*Extract to read:*
-*-*-

Copyright, Creativity, Big Media and Cultural Value Incorporating the Author
As the publishing, film and music industries are dominated by Big Media conglomerates, there is often recourse to simplistic ideological and conspiratorial readings of industry dynamics. Copyright, Creativity, Big Media and Cultural Value: Incorporating the Author explains why copyright is much more than a creator’s private property right or a mechanism through which corporations control cultural production and influence mass consumption choices.
The volume is grounded in extensive, painstakingly detailed and colourful original archival research into business histories of major successful artists including Conan Doyle, Hall Caine, Margaret Atwood, Dame Nellie Melba, Radiohead and Banksy, and the industries and genres that grew up around their activities. Chapters address big questions about how copyright generates income and how distributions of profits are allocated in the publishing, film and music industries. It includes discussion of the creation of new formats, the interplay between old media and new technologies, international copyright reform and cross-industry relations.

-*-*-

*Written instruction 1:* Rewrite the part of the passage on copyright that opens with the words containing "The volume is" and closes with "and cross-industry relations.", putting "book" wherever "volume" appears.
*Written instruction 2:*
For each statement, answer yes or no according to the passage on copyright, and quote the words that decide it.
(a) The archival research covers the business history of Radiohead.
(b) The book presents copyright chiefly as a creator's private property right.
(c) Big Media conglomerates dominate the publishing, film and music industries.
The material after this point is separate from the passage on copyright.

-*-*-

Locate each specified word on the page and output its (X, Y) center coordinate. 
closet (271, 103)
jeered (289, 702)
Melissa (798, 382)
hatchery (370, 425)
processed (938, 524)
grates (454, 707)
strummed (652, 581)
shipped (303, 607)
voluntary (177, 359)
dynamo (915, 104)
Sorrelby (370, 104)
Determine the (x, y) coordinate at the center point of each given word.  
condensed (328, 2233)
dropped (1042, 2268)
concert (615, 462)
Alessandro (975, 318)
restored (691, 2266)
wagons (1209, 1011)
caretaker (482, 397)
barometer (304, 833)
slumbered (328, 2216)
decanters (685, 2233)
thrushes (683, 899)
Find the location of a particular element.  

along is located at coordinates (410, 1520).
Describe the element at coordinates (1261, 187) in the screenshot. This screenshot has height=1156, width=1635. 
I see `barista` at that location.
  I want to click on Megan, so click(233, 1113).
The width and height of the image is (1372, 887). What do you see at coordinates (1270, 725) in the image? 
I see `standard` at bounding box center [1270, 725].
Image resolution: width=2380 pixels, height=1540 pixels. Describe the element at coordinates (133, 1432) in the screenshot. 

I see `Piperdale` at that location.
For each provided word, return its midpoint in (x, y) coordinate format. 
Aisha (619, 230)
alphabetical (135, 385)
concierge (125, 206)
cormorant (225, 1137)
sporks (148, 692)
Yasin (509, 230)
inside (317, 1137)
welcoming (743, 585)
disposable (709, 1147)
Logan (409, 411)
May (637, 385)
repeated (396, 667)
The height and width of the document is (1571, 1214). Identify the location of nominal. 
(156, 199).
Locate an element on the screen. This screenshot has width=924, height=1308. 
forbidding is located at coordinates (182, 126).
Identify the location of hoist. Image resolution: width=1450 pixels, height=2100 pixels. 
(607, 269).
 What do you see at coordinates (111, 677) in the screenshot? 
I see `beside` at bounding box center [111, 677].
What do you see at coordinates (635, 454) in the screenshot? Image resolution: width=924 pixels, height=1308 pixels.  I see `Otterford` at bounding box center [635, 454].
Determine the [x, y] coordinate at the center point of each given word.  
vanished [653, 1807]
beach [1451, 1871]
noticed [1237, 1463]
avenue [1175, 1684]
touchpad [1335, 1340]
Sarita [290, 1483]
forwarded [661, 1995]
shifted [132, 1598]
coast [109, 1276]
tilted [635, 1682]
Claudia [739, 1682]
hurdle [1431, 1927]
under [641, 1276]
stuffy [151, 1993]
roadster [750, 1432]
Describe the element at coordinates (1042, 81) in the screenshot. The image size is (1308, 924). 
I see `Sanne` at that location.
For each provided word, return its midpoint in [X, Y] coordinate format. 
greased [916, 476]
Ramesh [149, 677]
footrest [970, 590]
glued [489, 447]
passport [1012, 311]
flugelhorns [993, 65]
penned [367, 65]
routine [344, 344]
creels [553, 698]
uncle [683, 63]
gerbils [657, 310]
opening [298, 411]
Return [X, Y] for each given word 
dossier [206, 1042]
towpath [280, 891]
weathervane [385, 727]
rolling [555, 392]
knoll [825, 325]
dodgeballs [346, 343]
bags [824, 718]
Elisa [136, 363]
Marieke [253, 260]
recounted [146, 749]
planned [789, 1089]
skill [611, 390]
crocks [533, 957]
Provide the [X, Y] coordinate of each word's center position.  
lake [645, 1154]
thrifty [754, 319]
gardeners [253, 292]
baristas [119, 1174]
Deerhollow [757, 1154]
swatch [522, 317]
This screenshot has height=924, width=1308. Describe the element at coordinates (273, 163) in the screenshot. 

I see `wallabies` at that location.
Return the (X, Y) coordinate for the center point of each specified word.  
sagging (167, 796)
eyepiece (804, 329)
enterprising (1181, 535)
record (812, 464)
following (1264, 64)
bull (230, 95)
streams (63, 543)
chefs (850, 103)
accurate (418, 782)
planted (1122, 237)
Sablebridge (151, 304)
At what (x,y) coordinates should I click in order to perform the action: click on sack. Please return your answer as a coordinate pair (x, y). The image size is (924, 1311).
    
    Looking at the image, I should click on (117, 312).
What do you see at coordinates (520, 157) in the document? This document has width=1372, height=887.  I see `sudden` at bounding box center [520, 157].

-*-*-

*Task response 1:*
The book is grounded in extensive, painstakingly detailed and colourful original archival research into business histories of major successful artists including Conan Doyle, Hall Caine, Margaret Atwood, Dame Nellie Melba, Radiohead and Banksy, and the industries and genres that grew up around their activities. Chapters address big questions about how copyright generates income and how distributions of profits are allocated in the publishing, film and music industries. It includes discussion of the creation of new formats, the interplay between old media and new technologies, international copyright reform and cross-industry relations.

*Task response 2:*
(a) Yes: "business histories of major successful artists including Conan Doyle, Hall Caine, Margaret Atwood, Dame Nellie Melba, Radiohead and Banksy"
(b) No: "copyright is much more than a creator’s private property right"
(c) Yes: "the publishing, film and music industries are dominated by Big Media conglomerates"